> _What you are asked to do_
The reply must contain exactly the lines below from the one with "The image size is (1295, 844)." down to the one with "Given: Sort by the 证券名称 column header", both included, and nothing more; please omit the pictures.

+---+

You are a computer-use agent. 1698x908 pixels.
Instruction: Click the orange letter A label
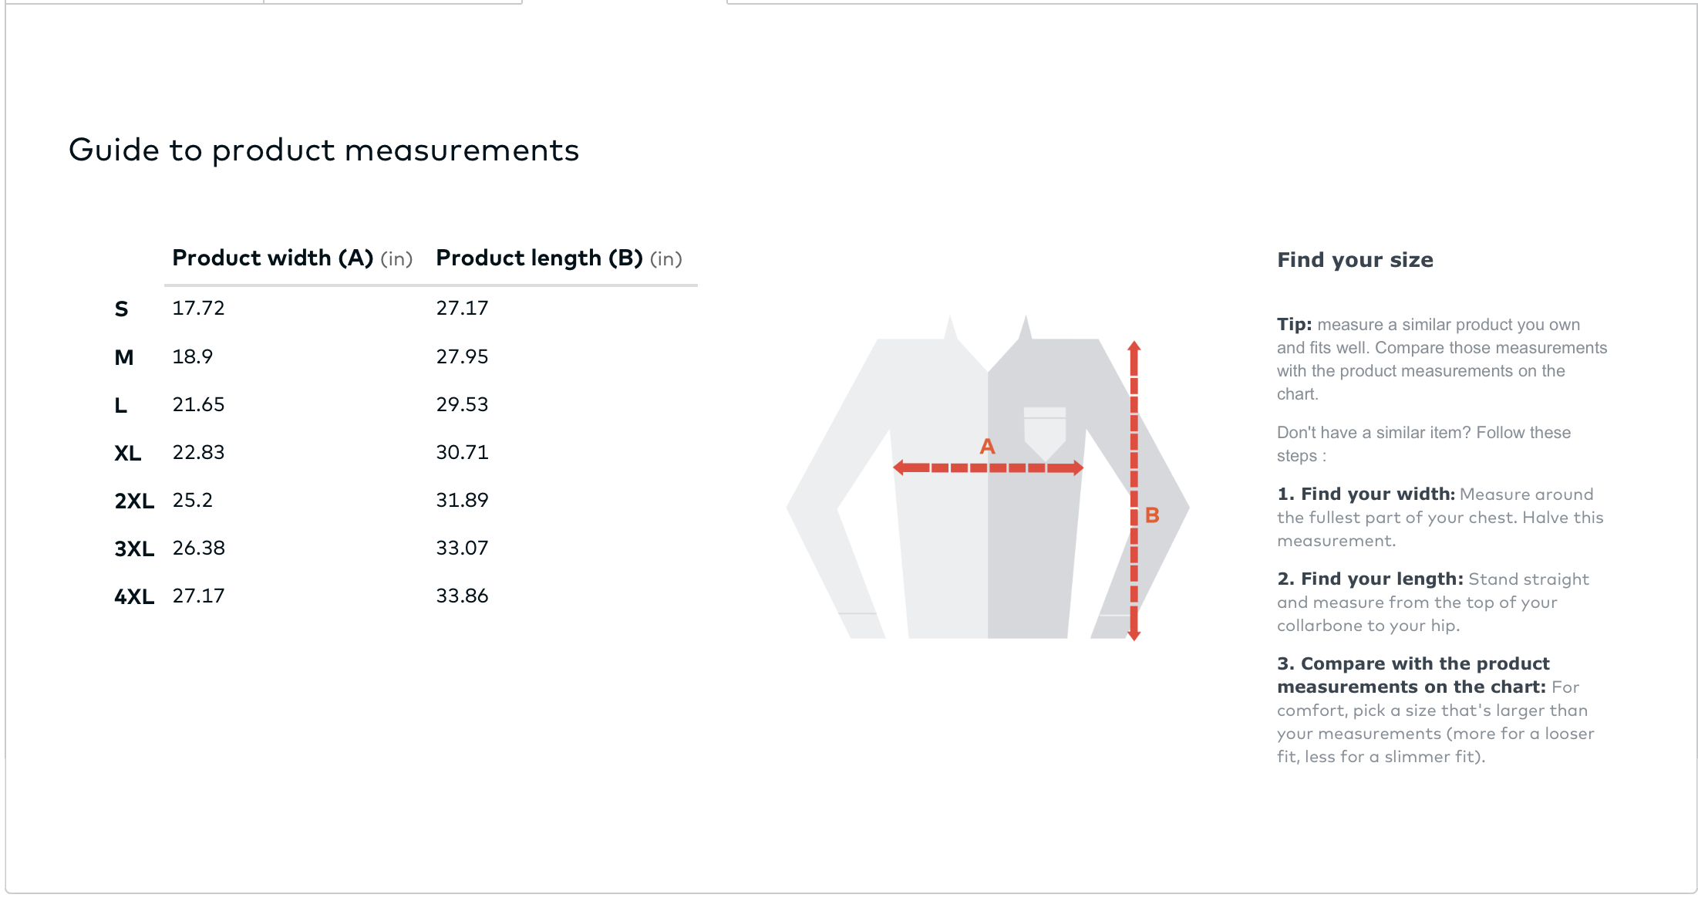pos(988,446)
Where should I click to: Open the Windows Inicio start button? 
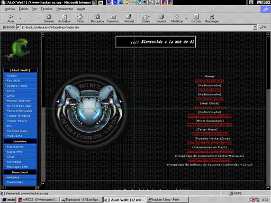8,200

+---+

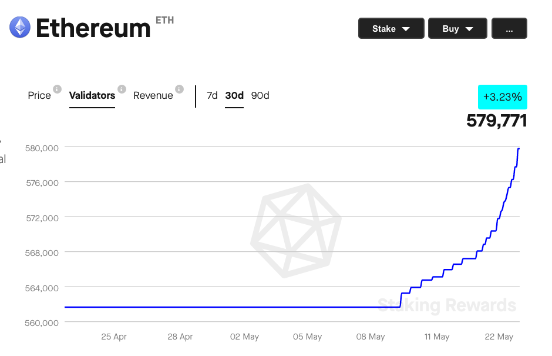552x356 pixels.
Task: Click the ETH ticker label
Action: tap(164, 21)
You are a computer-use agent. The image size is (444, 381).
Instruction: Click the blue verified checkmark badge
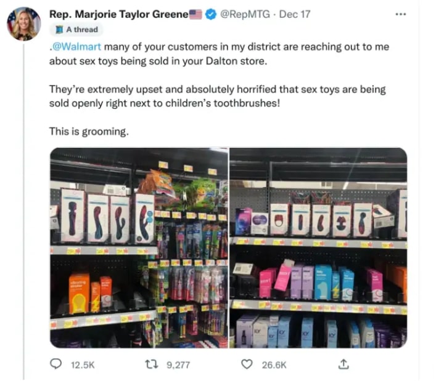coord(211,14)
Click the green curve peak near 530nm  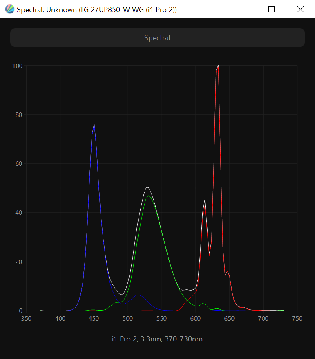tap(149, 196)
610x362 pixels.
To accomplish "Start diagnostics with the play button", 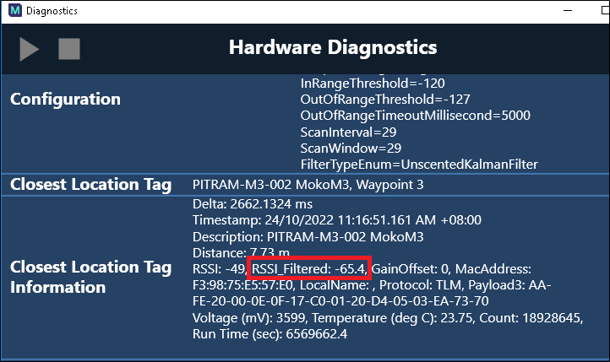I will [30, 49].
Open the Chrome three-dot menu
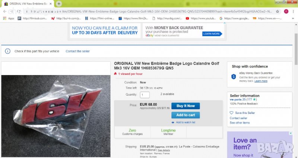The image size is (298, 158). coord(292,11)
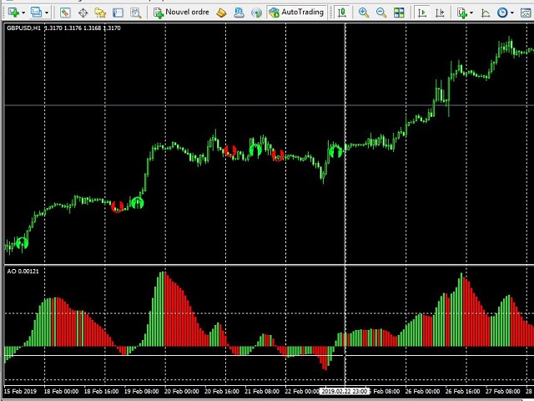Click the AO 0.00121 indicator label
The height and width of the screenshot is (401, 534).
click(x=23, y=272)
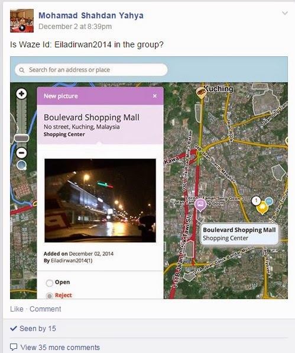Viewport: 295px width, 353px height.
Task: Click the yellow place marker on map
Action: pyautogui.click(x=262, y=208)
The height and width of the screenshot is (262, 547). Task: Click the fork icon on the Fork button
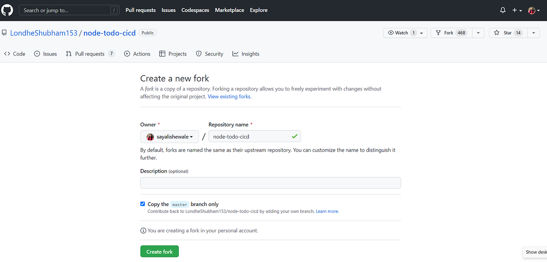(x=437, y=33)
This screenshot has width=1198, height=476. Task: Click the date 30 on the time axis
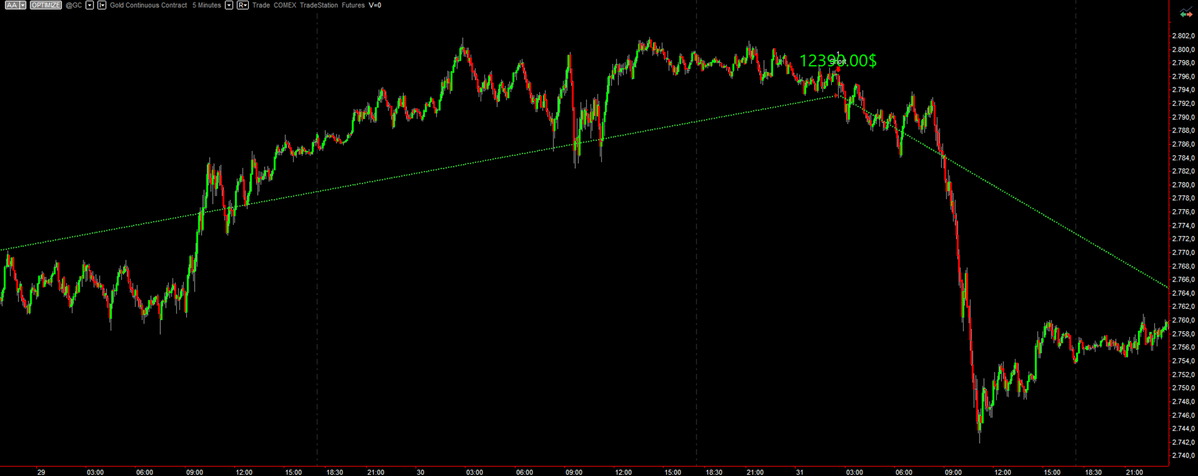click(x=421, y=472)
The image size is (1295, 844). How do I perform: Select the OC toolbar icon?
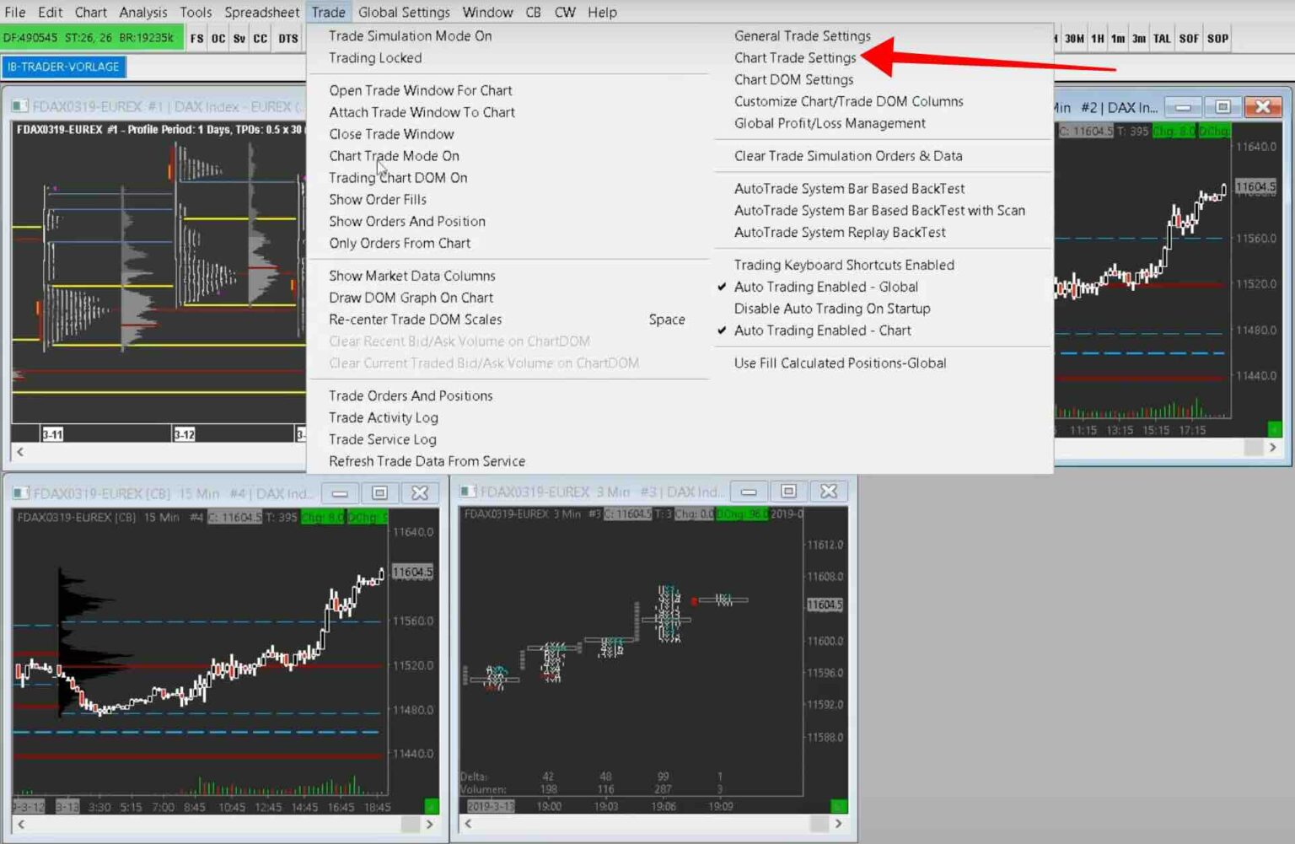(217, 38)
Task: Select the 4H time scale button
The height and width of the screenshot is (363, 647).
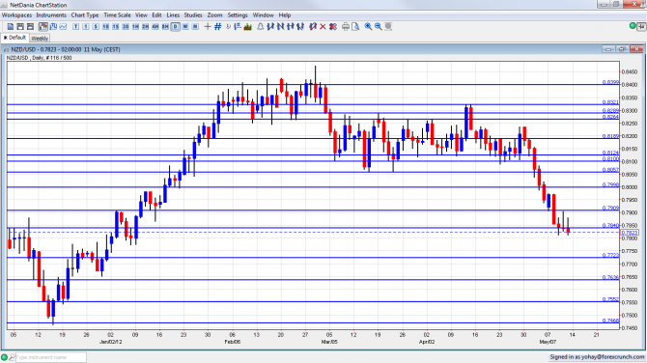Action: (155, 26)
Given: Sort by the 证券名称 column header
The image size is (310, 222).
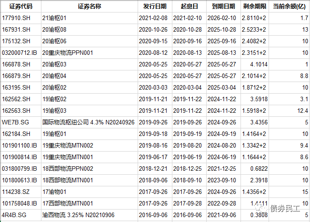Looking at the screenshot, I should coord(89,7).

+---+

> _Solution to the problem_
The image size is (1295, 844). How do I perform: Select the OC toolbar icon?
(217, 38)
Task: Select the 4H time scale button
The height and width of the screenshot is (363, 647).
Action: (155, 26)
Given: Sort by the 证券名称 column header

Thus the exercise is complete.